**Work instructions**
Copy exactly the line containing "Given: Close the" and all lines after it, through the last line of the material below; omit everything before it.

**Records shown**
-=-=-=-=-
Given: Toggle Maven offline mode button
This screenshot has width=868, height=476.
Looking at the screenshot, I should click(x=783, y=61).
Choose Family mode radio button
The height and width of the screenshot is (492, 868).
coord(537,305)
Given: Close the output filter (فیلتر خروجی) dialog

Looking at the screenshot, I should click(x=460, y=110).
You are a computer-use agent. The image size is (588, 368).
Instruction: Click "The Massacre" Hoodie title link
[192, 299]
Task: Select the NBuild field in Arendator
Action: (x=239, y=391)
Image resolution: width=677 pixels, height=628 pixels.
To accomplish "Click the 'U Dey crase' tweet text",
-=-=-=-=-
**The answer**
Given: Close the output filter (فیلتر خروجی) dialog

Looking at the screenshot, I should click(x=460, y=110).
You are a computer-use agent. The image size is (588, 368).
Instruction: Click "The Massacre" Hoodie title link
[192, 299]
Task: Select the NBuild field in Arendator
Action: (x=239, y=391)
Image resolution: width=677 pixels, height=628 pixels.
To accomplish "Click the 'U Dey crase' tweet text",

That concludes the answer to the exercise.